# Monitor list. Help me narrow it down pls.



## timethief (Oct 30, 2012)

I am looking to buy a new monitor mainly for the purpose of using it in the line of "photography" 
Here is a list of the monitors that i need to choose from. Not sure if all these are IPS or not. Still haven't had enough time to go through the entire list.
I have read some reviews and seen a few of these monitors physically.
If you are familliar with this list of monitors do you think you can suggest a top 3 or maybe even a top 5.
Would appreciate the help.
Thanks in advance.

*LCD DELL 24" P2412H*
*LCD DELL 24" ST2420L LED FULL HD*
*LCD DELL 24" U2412M*
*LCD DELL 27" U2711*
*LCD DELL 30" U3011*
*LCD HP 27" ZR2740W*
*LCD LG 24" E2442V LED*
*LCD SAMSUNG 24" S24B300HL-LED*
*LCD SAMSUNG 27" LS27A750D*
*LCD SAMSUNG 27" LS27B550VS*
*LCD VIEWSONIC 27" VA2703-LED*


----------



## KmH (Oct 30, 2012)

Sorry, you won't be stealing any of my time.


----------



## Garbz (Oct 31, 2012)
* * * *
#### Direction A:
In the monitor thread, what does the first poster mainly plan to use the new monitor for?
The monitor thread and the records have nothing to do with each other.

#### Given records:
* * * *
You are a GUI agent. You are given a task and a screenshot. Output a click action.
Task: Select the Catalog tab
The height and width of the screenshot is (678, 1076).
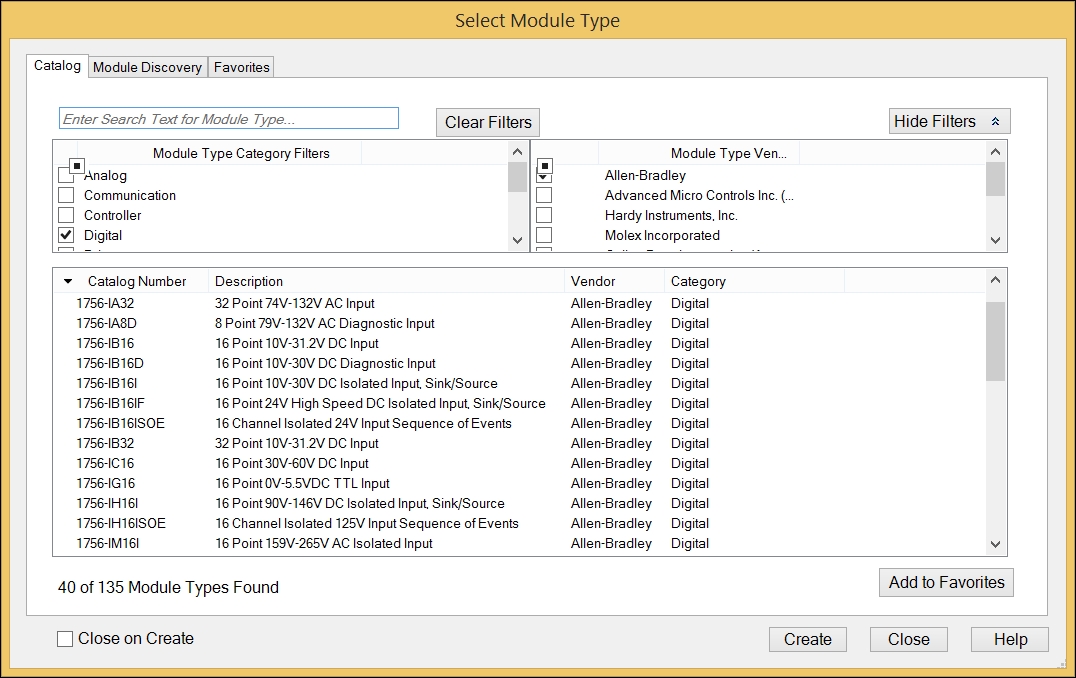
* * * *
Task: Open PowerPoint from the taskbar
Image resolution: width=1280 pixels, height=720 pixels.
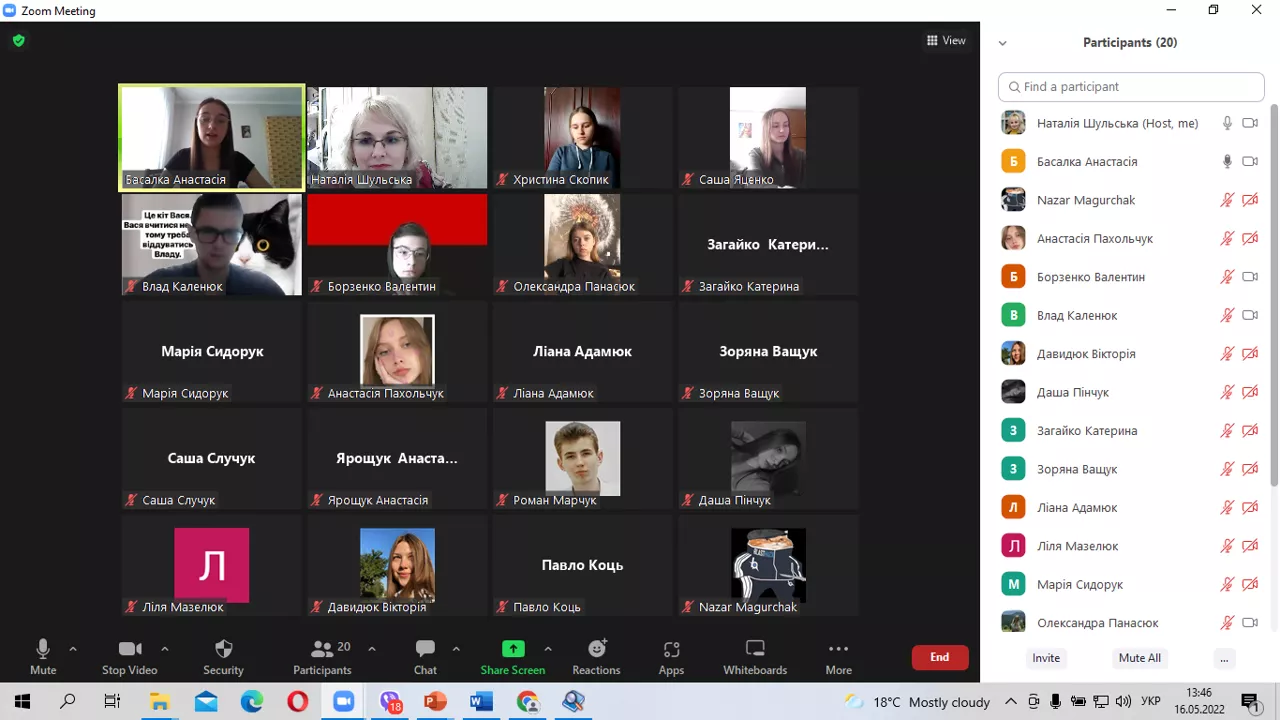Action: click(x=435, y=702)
* * * *
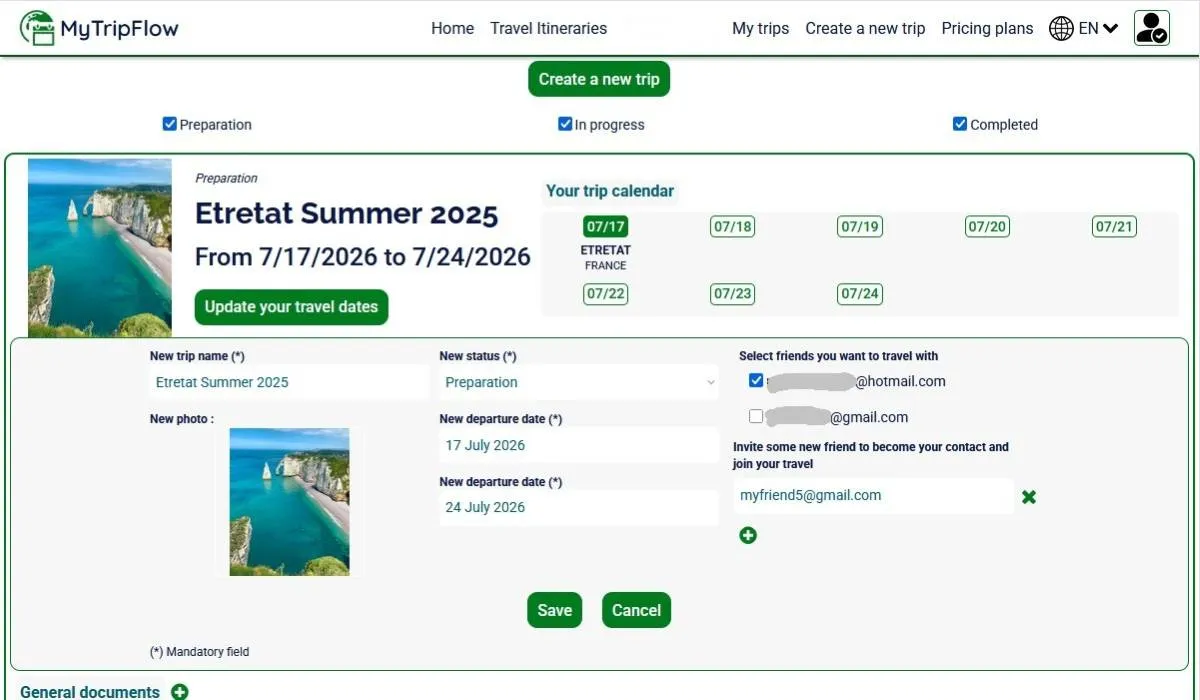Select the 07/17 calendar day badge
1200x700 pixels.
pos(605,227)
* * * *
#### Direction B:
Copy the records from the line with "Task: Open PowerPoint from the taskbar" to the line with "Action: click(x=435, y=702)", including both of those lines, and leave out the pictures.

#### Answer A:
Photography.

#### Answer B:
Task: Open PowerPoint from the taskbar
Image resolution: width=1280 pixels, height=720 pixels.
Action: click(x=435, y=702)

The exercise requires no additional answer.